When I think of the beauty of dropping one’s guard and engaging the body in its entirety through the somatic practice, my mind often wanders towards the complex workings of the mind. After all, nothing changes on the outside during the practice; it is the subtle overturning of a rock in the mind that causes infinite variation in the body’s movement. When I began classes with Professor Johar I thought I would be leaving my major in Psychology at the door. I thought that while academia has a space within a performance, it is not vital or essential for practice. However, as I started to become accustomed to releasing my body to the somatic practice, I realized that several of the theories I was studying provided a very rational foundation for my actions. I thought it would be interesting to try and apply some psychological theories and concepts to examine the work of the body in performance.
To begin with the somatic practice itself, at times my being will be completely engaged and surrender itself to the body. However, at other times I find it hard to even imagine this other state and I am unable to access it at all. I am unsure of what exactly it is that plays this vital role in the mind that results in one of these two states. Upon analyzing it further, the role of attention seemed vital to me. Not in the sense of focus, as often I find I have performed the practice the best when my mind has gone away on a different tangent, but in the sense of what is currently occupying the mind. It has been found the mind is unable to hold more than seven (plus/minus two) items at any given time (Miller 1956) and I believe the nature of these items play an especially powerful role. If I have highly distracting yet performative elements playing through my mind, my attention will simply dissolve into them and I will be able to carry the practice out beautifully. However, if these elements are interruptive or in any way demand my unwavering attention I am unable to give myself into the somatic practice. Thus, before entering class I always try to set my mind upon a quietly performative path that cares nothing for the external world but harps upon the internal.
I believe the influence of attention spreads to other domains as well. In another class, we began by opening our eyes and tried to maintain the practice despite visual distractions. The role of in-attentional blindness, the phenomenon of not perceiving a stimulus right before your eyes unless you are paying attention to it (Mack 1992), is greatly heightened. While trying to occupy the space of Shakuntalaand attempting to see through Anusuya’s eyes we were asked to mentally sketch her entire surrounding and the atmosphere and the context of her surroundings (Excerpt from practice session). I tried to pick up on the factors of sexual oppression and isolation. To translate these mentally was hard enough; opening one’s eyes posed a very real threat to the fragile construction of this scenario. When I did finally open my eyes; however, the illusion remained completely intact. Everything I saw seemed to be cast in the colours of my mind’s architecture, both natural and unimportant. I think this happened because somewhere I believed the Anusuya would simply not see the things that my eyes were seeing, so my brain simply ignored and replaced them. The feeling of being unanchored greatly helped me access this alternate vision, which both filtered and coloured the world around me. When I tried to fall into this view outside practice it was not possible, therefore, the two phenomena seem closely co-dependent.

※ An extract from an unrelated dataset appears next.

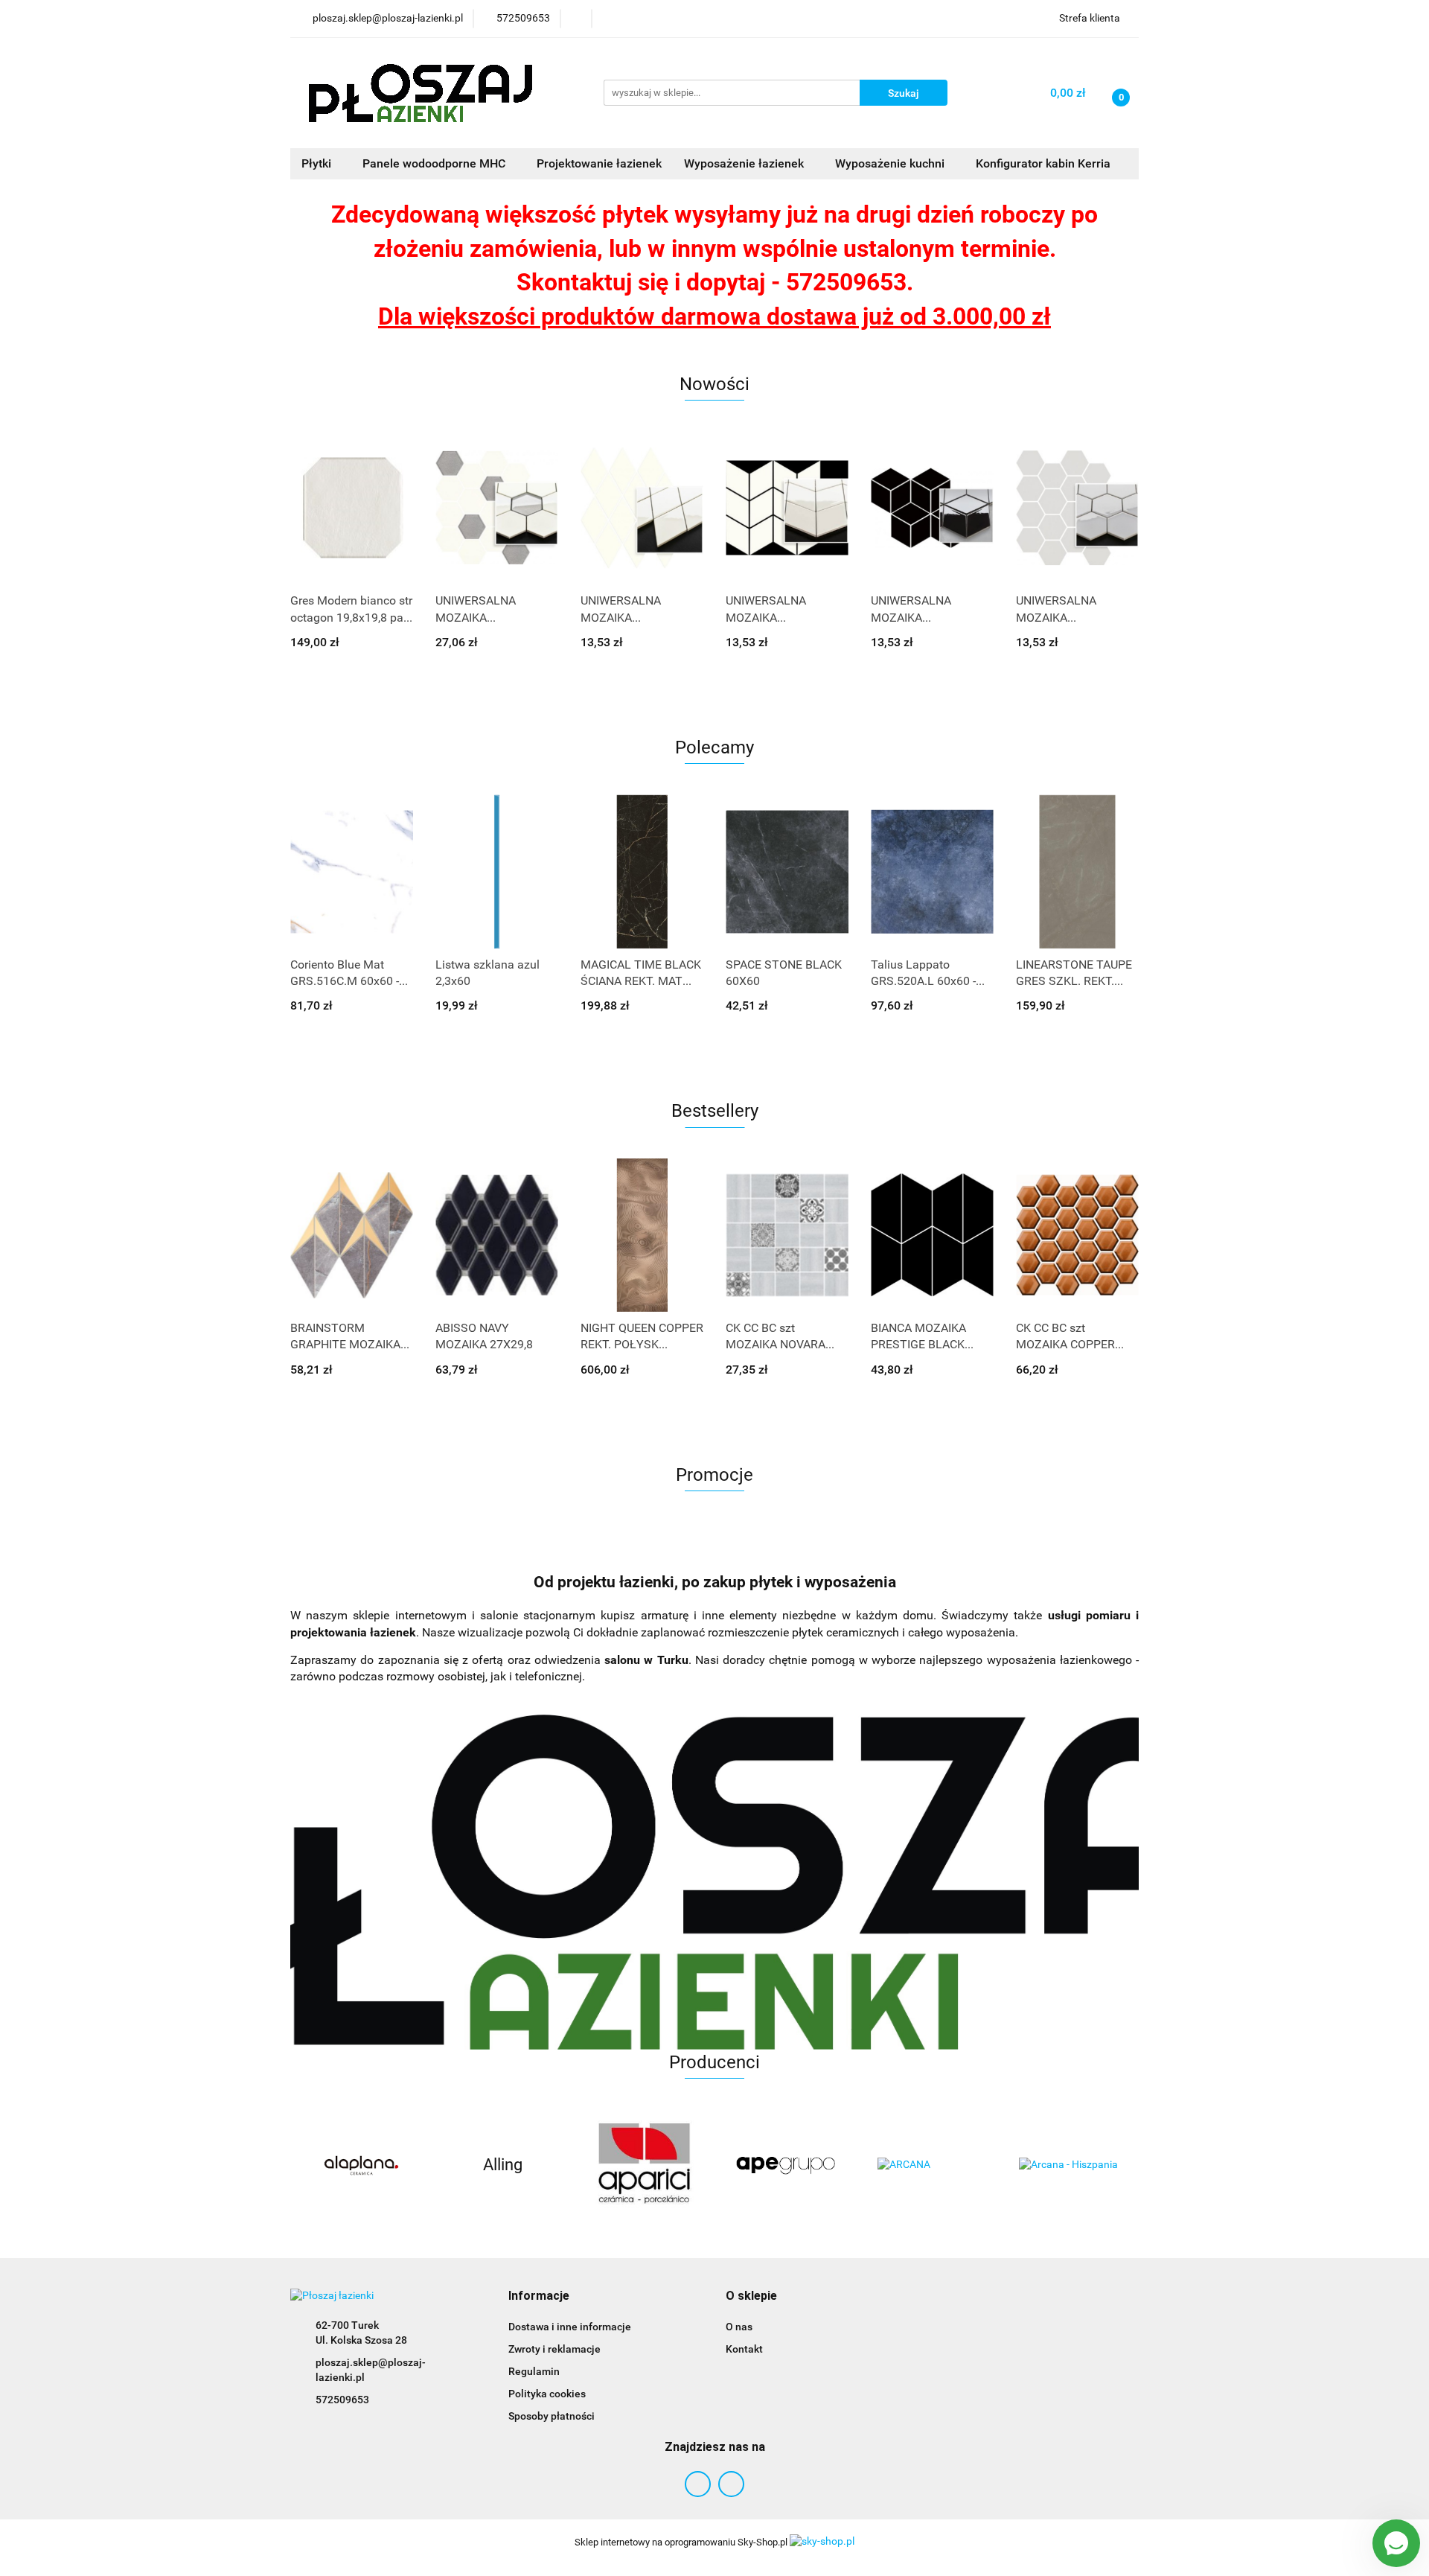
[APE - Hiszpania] (643, 2165)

A similar thing happens to the auditory input during the practice. The room is filled with a wide range of sounds – the Professor’s instructions, the fans, noise from other performers, my own breathing etc. The process of selective attention states that at any given time we tend to focus our attention on one or few tasks rather than the entire mass of stimuli we are being exposed to (Pashler 1998). A study conducted using opposing different auditory stimuli presented to both ears proved that at a time an individual will only be able to hear one or another. Thus, at most times in class, I am able to isolate only the important sources of sound, that is the professor’s instructions and ignore the other numerous noises. This is especially useful when one is lost in the somatic practice, as then the information seems to reach you unconsciously with little or no effort from the side of the performer. Unfortunately, in the absence of competing sounds, only the interfering noises reach the ears and it is very hard to block those out, especially during exploratory or new forms of practice as the body attempts to remain as open as possible. Strangely enough, it becomes easier to concentrate in the presence of multiple noises and sounds, when the room is bustling than in the presence of only one sound.
I have found that memory also, quite obviously, plays a significant role in performance as a whole. In the practice itself it is both an aiding and a detrimental force. In the book Make it Stick: The Science of Successful Learning (2014) Brown and colleagues speak of various tried and tested methods for acquiring and maintaining knowledge. They write of massed learning or the repetition of a single or a set of actions. They claim that while this feels more familiar and comfortable, the mind is actually learning nothing new and will easily forget the actual practicality (here the impetus) of such actions. While I try to keep my practice varied and refreshing, the body does fall into familiar patterns of movement. Specifically while trying to construct my solo piece; it became very hard to carry forth the actions with the same wonder and inspiration with which they had first been created. Furthermore, the memory of the epiphany that had first accompanied the actions kept pre-emptively exciting the mind, and this excitement in turn broke the mind’s focus.